Releases: polarsignals/gpu-metrics-agent
Releases · polarsignals/gpu-metrics-agent
v0.1.3
What's Changed
- Add ability to attach arbitrary grpc headers by @brancz in #30
- Turn some frequent DGX errors into warnings by @gnurizen in #29
- Fix artifacts workflow to use actual git tags by @metalmatze in #32
- Add ARM64 support to snapshot image push by @metalmatze in #33
New Contributors
Full Changelog: v0.1.2...v0.1.3
v0.1.2
v0.1.1
What's Changed
- Add LICENSE by @metalmatze in #25
- nvidia: Collect graphicsRunningProcesses by @metalmatze in #26
Full Changelog: v0.1.0...v0.1.1
v0.1.0
GPU Metrics Agent v0.1.0
We're excited to announce the first release of GPU Metrics Agent - a high-performance, purpose-built agent for collecting comprehensive NVIDIA GPU metrics and exporting them via OpenTelemetry Arrow (OTAP) protocol.
🎯 Key Features
-
Comprehensive GPU Metrics Collection
- GPU and memory utilization (device and per-process level)
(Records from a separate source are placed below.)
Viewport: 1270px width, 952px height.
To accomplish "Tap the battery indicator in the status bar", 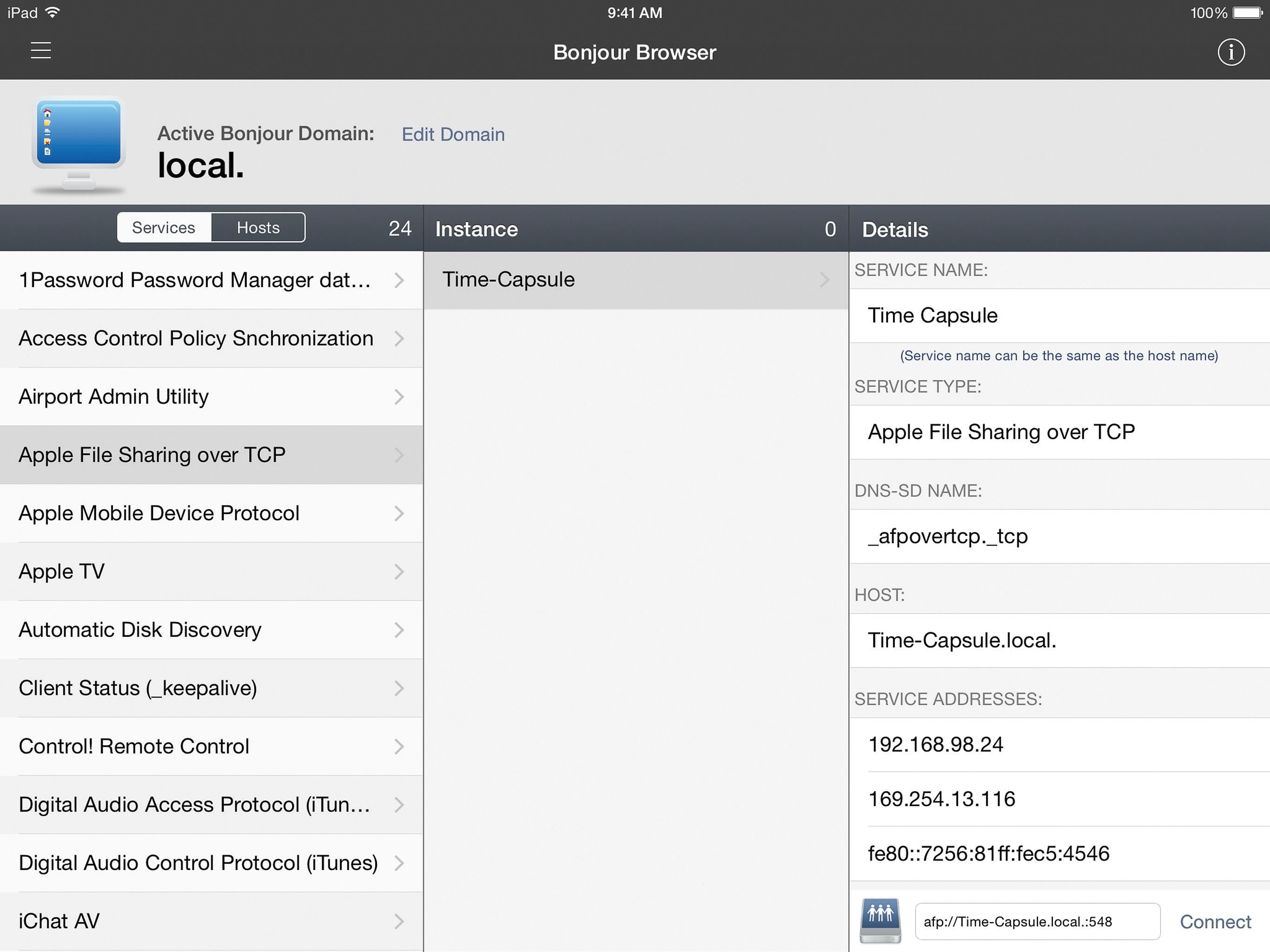I will [x=1246, y=13].
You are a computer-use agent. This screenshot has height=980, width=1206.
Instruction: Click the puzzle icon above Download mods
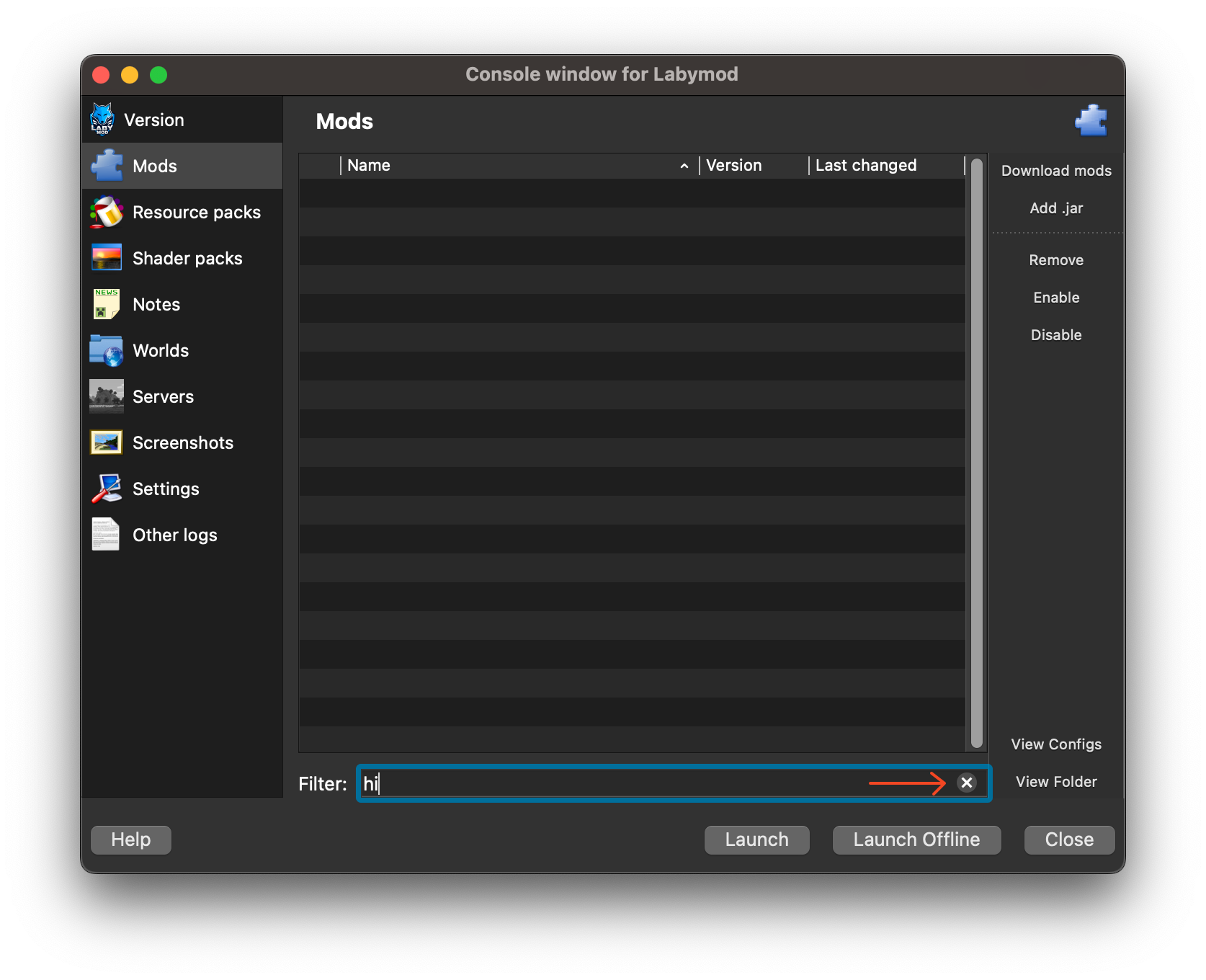coord(1091,120)
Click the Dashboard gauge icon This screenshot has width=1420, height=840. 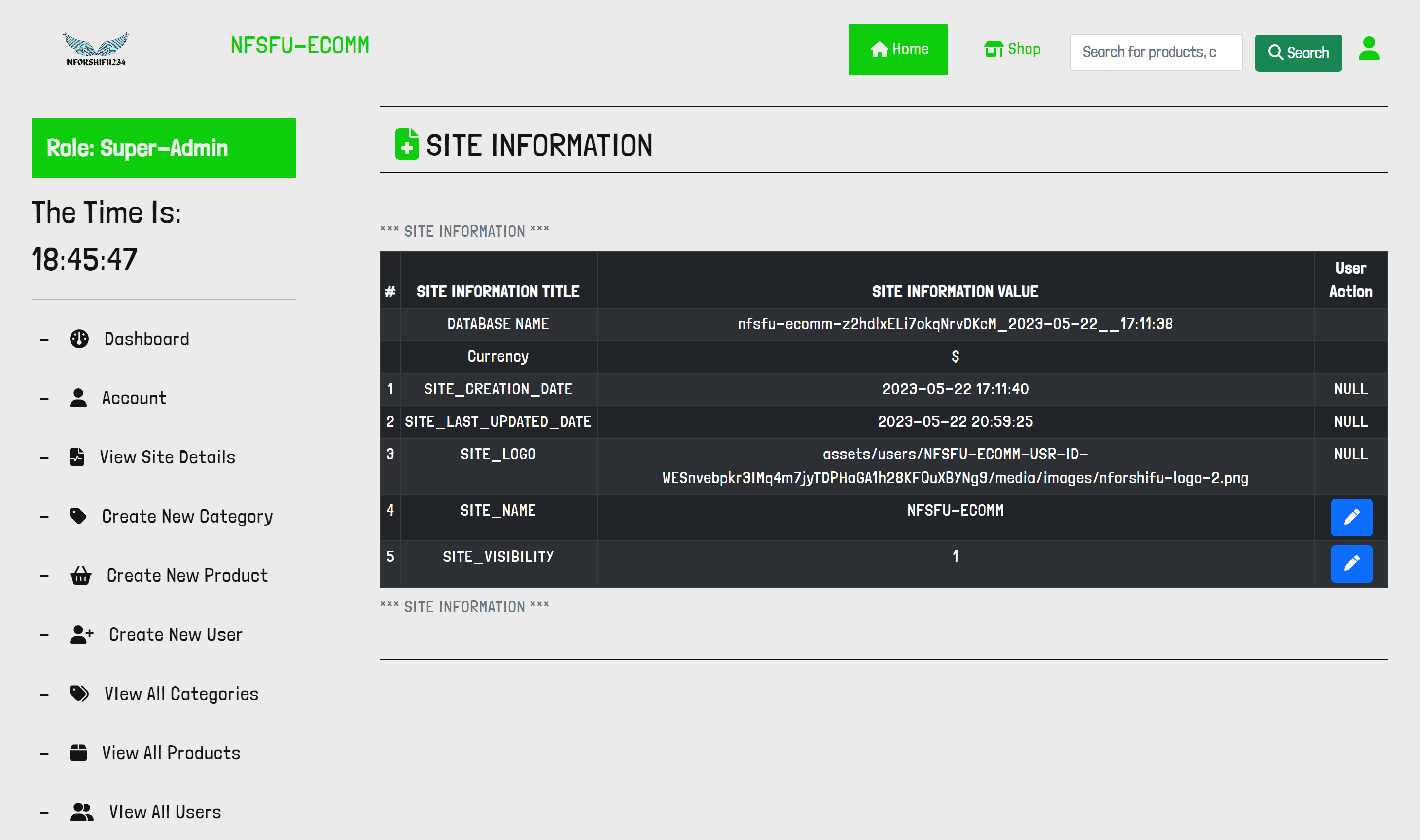[x=79, y=339]
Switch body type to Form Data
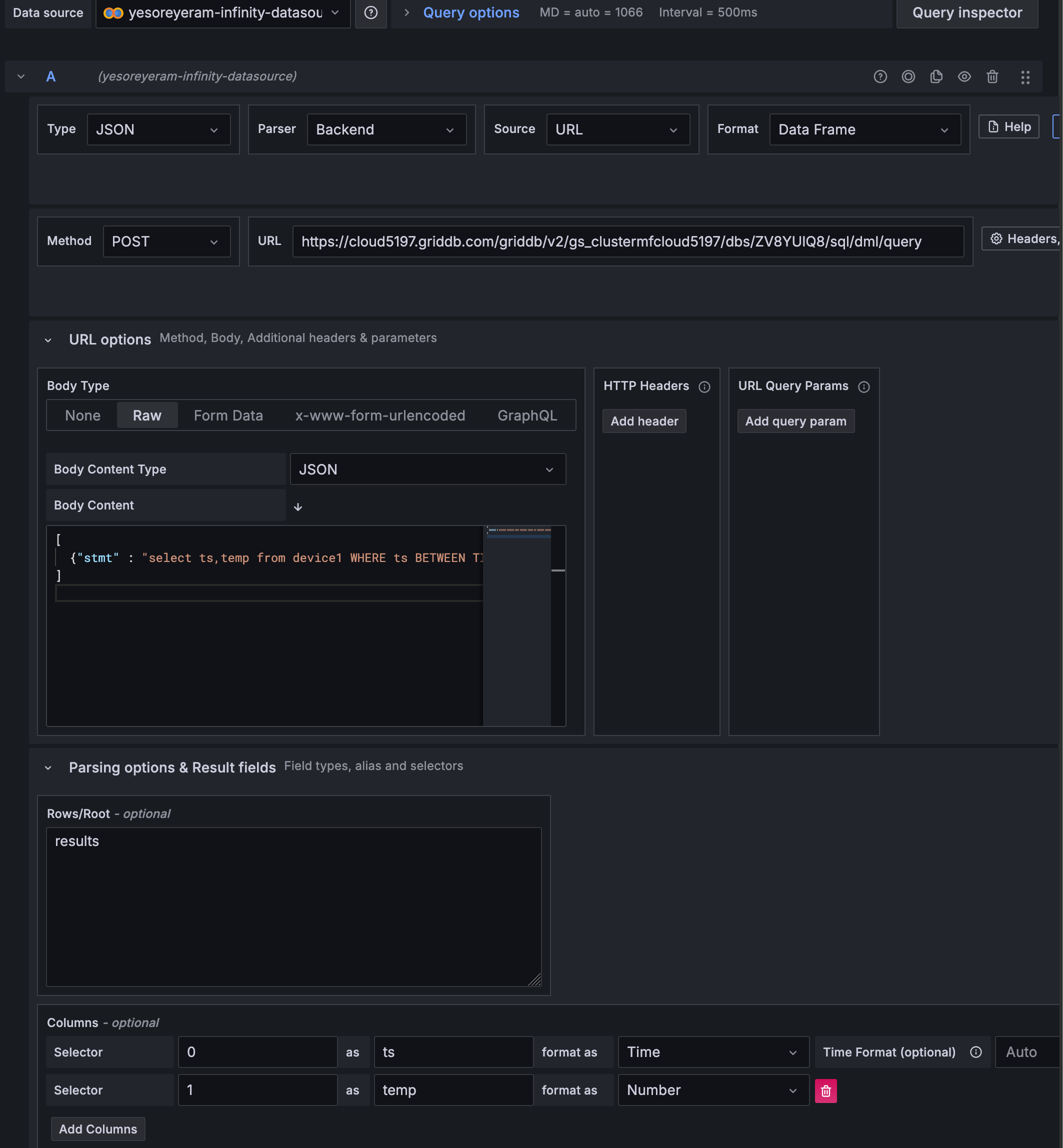1063x1148 pixels. [x=228, y=416]
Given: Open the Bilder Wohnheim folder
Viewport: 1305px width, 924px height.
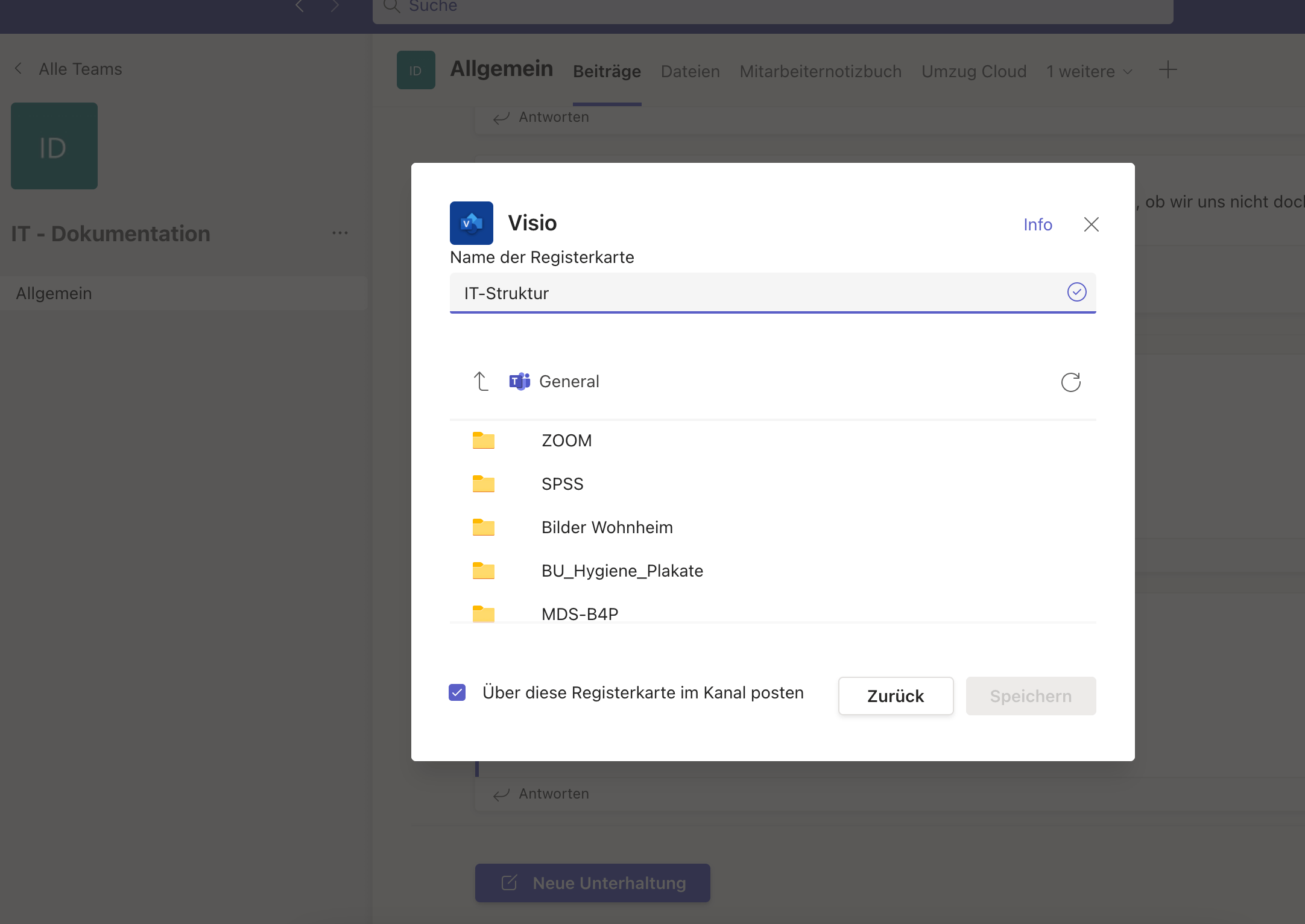Looking at the screenshot, I should 607,528.
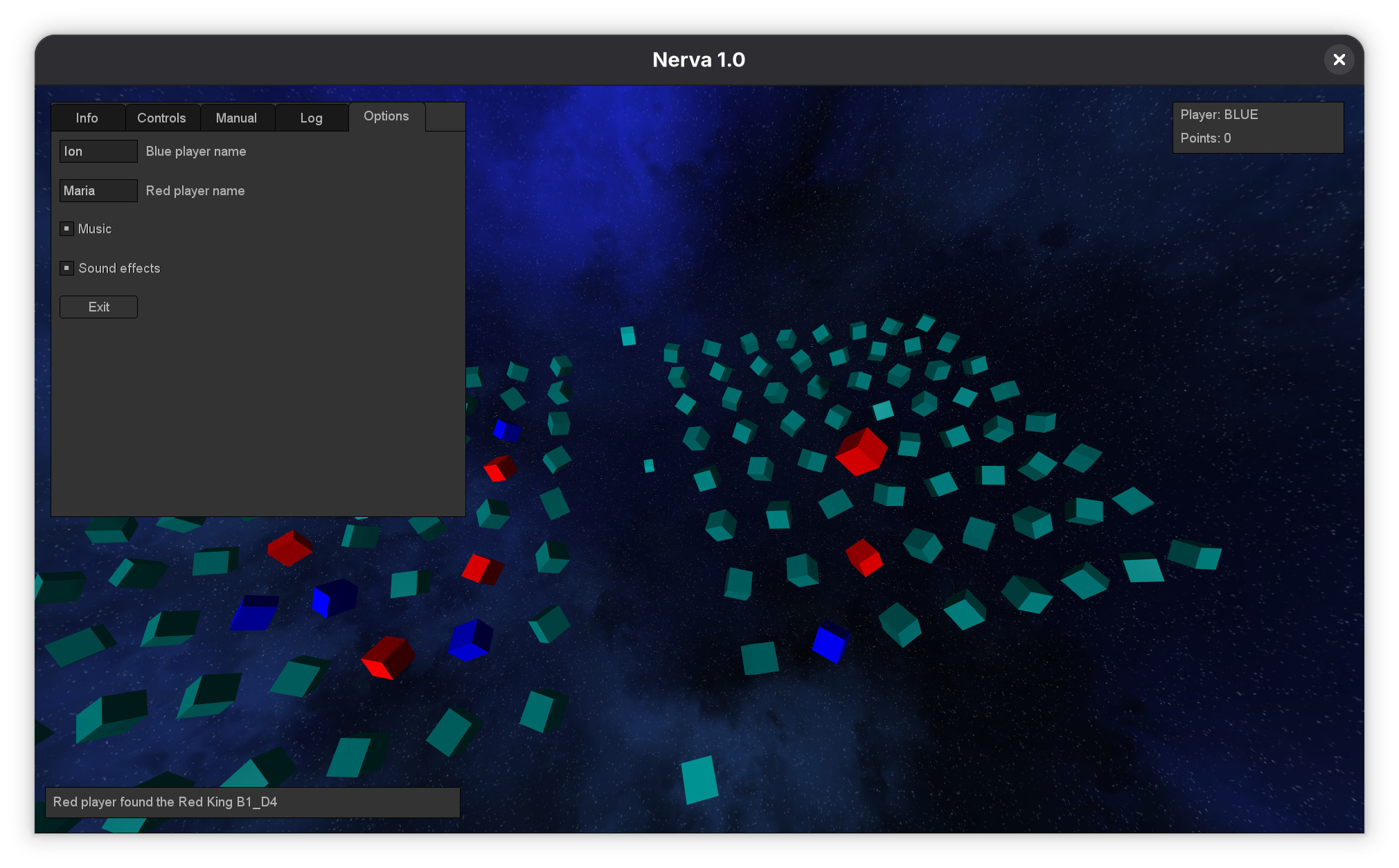Toggle the Sound effects checkbox
This screenshot has height=868, width=1399.
[x=67, y=268]
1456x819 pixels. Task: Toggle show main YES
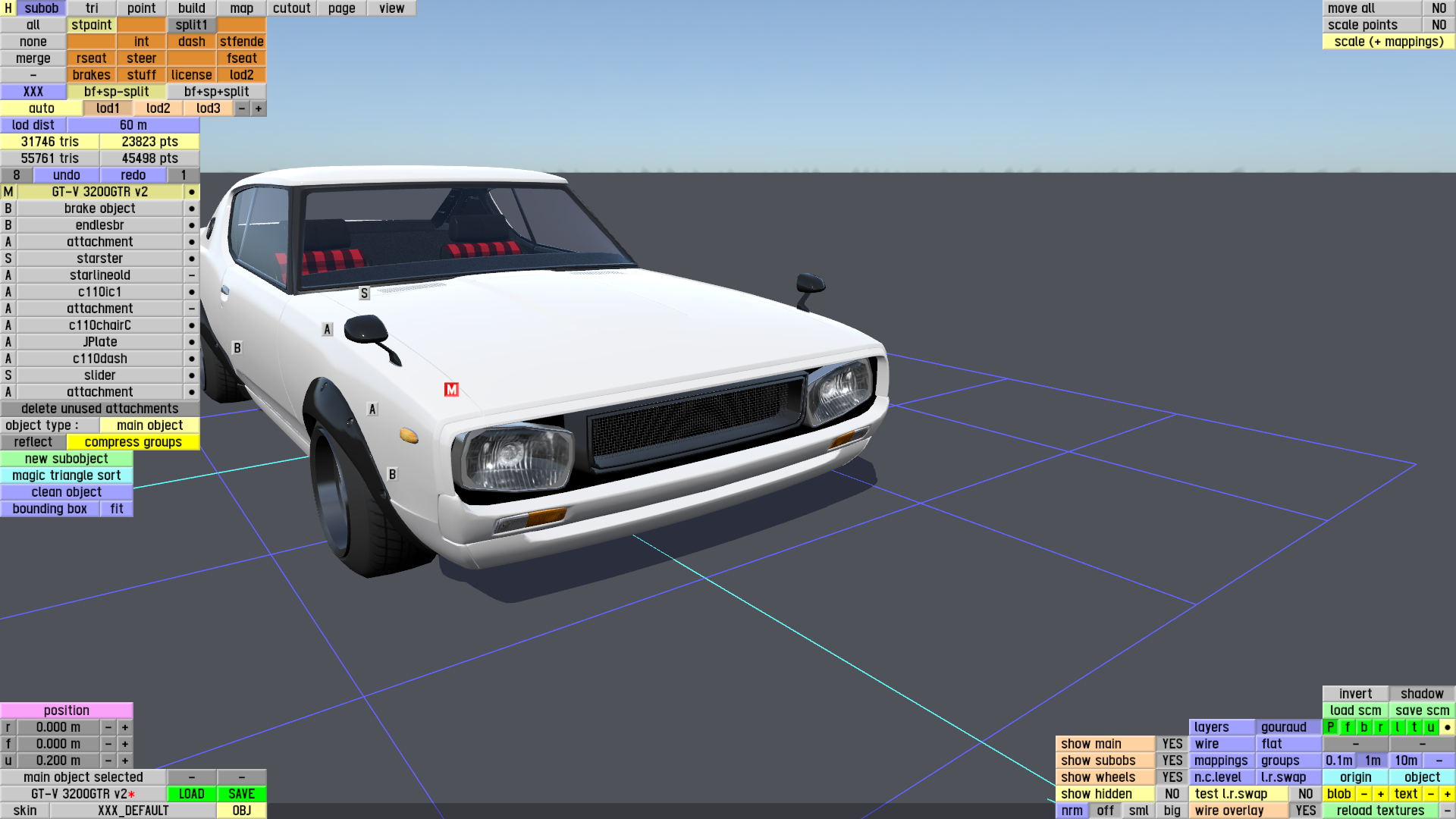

- Power consumption and limits
- Clock speeds (graphics, SM, memory, video)
- Temperature monitoring
- PCIe throughput (transmit/receive)
-
Process-Level GPU Tracking
- Monitor GPU usage per process with PID and process name
- Essential for multi-tenant environments and resource allocation
-
High-Performance Architecture
- Concurrent metric collection with optimized intervals
- Efficient OpenTelemetry Arrow protocol for data export
- Minimal overhead on GPU operations
-
Production-Ready
- Graceful handling of process termination
- Automatic multi-GPU detection and monitoring
- Secure gRPC communication with TLS support
- Configurable authentication via bearer tokens
📊 Metrics Overview
| Metric | Description | Interval |
|---|---|---|
gpu_utilization_percent |
GPU compute utilization | 5s |
gpu_utilization_memory_percent |
GPU memory utilization | 5s |
gpu_power_watt |
Current power consumption | 1s |
gpu_power_limit_watt |
Maximum power limit | 1s |
gpu_clock_hertz |
Clock speeds | 1s |
gpu_temperature_celsius |
GPU temperature | 1s |
gpu_pcie_throughput_*_bytes |
PCIe throughput | 100ms |
🚀 Use Cases
- GPU Resource Optimization: Identify underutilized resources and optimize workload scheduling
- Multi-tenant GPU Sharing: Track per-process GPU usage for fair resource allocation
- Performance Troubleshooting: Detect thermal throttling and bandwidth constraints
- Cost Management: Monitor power consumption for operational cost optimization
- ML/AI Workload Monitoring: Ensure optimal resource allocation during training and inference
📦 Installation
See our Kubernetes setup guide for detailed installation instructions.
🛠️ Requirements
- NVIDIA GPU with driver version 390.x or newer
- Linux operating system
- NVIDIA Management Library (NVML)
🙏 Acknowledgments
This release represents a focused effort to provide best-in-class GPU observability. Special thanks to all contributors who helped shape this initial release.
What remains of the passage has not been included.